Welcome to the reckoning. 

It’s two, maybe three in the morning. The night, your friend. The darkness, your armor. You circle the side of the house. The sliding glass door to the back is left open. The ski mask gets pulled down, the condensation against your mouth instant. Everyone is asleep or faking it. The lights are off but for one room alive with blue and white hues—ghosts from the television dancing on the walls. 

You find him passed out in his recliner. Rotund, balding piece of shit. Crushed beer can by his feet. Wife beater, blue boxer shorts, socks still on. Your hand grips the brass knuckles so tight it squeaks. He wakes up with a pathetic expression of shock. His eyes beg, motion for mercy.

Motion denied. 

You strike him in the forehead—his skull bouncing off the recliner like a basketball. You dribble it some more. A left hook across the cheekbone. A straight right to the nose. He grunts and rolls off the chair, crawling into the kitchen, dripping blood along the way. One soccer punt to his ribs and he collapses. You grab his throat. Lift his head. 

“Do you understand why this happened?” you hiss. 

 He doesn’t respond.
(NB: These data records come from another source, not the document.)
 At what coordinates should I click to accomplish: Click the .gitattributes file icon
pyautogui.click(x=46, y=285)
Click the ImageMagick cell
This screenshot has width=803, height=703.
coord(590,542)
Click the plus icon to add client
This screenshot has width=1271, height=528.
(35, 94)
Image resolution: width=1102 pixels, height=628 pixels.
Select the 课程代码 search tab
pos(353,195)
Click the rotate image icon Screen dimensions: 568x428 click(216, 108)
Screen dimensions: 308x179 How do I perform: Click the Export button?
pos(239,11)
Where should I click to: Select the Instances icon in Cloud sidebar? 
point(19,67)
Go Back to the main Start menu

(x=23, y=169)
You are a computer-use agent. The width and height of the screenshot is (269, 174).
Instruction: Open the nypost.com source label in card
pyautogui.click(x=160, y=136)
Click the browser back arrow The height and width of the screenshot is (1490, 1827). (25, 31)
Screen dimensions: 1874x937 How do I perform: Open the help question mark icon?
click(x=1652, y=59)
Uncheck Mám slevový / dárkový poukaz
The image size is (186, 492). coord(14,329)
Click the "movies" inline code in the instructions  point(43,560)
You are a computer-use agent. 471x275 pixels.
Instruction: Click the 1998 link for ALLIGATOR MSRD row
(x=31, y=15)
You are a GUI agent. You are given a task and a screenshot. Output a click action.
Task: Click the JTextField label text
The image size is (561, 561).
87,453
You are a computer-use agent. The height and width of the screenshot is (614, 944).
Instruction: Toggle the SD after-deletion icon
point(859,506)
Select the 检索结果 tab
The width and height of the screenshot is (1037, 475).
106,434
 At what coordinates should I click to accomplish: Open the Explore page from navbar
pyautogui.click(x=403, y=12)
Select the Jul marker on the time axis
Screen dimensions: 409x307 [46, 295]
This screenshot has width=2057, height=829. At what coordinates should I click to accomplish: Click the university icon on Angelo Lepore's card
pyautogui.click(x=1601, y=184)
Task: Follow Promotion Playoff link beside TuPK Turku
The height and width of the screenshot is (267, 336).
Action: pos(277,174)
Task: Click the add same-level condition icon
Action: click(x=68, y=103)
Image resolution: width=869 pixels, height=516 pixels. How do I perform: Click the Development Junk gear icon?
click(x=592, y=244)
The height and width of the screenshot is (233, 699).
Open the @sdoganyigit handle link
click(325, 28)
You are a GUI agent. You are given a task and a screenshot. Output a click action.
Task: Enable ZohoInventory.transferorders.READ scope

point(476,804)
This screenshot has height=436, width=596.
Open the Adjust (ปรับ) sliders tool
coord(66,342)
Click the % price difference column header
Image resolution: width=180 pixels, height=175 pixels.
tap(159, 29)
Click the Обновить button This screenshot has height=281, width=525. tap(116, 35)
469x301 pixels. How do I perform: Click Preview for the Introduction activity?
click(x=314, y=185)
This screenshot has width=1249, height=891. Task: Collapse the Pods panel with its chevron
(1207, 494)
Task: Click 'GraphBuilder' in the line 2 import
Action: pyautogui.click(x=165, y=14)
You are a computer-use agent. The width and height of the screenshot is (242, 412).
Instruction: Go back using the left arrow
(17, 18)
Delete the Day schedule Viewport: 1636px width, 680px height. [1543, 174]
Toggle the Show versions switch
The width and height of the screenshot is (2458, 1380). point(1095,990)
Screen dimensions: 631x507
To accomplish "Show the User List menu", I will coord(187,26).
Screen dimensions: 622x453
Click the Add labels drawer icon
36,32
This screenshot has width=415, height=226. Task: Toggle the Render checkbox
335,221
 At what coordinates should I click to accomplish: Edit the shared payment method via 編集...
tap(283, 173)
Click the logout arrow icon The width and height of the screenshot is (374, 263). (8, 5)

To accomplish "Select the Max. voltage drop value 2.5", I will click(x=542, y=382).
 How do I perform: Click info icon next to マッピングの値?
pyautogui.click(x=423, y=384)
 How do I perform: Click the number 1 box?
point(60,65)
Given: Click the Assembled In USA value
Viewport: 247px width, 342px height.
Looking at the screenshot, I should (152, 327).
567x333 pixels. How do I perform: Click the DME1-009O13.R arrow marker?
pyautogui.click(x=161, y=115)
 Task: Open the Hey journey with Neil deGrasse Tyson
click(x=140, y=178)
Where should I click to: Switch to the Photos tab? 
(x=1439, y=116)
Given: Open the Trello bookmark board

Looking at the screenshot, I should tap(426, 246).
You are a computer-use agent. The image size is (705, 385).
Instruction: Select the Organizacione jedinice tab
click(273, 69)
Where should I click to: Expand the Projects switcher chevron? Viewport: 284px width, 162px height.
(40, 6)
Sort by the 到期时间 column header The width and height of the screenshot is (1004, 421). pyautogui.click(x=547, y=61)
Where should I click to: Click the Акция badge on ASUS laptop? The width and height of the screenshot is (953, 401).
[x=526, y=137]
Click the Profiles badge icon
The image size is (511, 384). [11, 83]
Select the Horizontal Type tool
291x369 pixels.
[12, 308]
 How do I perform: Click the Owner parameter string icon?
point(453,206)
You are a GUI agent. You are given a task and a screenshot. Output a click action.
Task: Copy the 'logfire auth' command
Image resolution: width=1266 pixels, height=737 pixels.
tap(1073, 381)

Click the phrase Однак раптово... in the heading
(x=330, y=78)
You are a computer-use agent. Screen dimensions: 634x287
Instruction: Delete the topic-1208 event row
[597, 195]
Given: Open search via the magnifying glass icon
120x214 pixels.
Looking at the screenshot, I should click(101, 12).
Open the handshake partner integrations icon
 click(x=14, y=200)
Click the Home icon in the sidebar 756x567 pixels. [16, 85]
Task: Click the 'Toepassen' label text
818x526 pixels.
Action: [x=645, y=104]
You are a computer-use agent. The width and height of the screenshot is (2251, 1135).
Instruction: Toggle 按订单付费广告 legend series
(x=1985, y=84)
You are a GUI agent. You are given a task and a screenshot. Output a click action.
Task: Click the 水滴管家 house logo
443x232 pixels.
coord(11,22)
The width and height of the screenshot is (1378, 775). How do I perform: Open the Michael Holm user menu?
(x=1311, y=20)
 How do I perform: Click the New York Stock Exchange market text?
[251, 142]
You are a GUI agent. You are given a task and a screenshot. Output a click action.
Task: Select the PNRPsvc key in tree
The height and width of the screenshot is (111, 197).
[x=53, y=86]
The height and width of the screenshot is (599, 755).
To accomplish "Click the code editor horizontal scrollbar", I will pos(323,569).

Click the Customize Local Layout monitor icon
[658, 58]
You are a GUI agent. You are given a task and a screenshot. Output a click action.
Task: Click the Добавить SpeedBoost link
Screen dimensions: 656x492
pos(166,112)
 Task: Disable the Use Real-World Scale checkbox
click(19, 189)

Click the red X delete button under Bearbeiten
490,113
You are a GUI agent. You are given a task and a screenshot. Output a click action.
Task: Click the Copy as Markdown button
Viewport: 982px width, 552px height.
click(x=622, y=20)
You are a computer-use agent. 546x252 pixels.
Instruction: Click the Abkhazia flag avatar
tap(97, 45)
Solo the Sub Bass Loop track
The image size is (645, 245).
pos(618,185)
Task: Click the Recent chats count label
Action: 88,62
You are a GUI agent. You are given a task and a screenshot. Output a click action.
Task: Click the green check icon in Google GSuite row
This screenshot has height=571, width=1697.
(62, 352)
You grab a framed family photo off the breakfast nook and wave it in front of him. 

“This is why.”

He chokes and pinches his eyes shut. Turns his head away.

“Nod if you understand. Nod if you understand what will happen if you do it again.”

Tears crawl out of his eyes. He nods. You watch droplets of his blood fall from his face, listen as they pitter-patter against the wooden floor. A surge of energy ignites a growing inferno within your chest—your lungs and heart the kindle.

You leave him there.

You head back home. 

Drink some coffee. 

Get back on the computer.

Move the cursor to the next house on the block.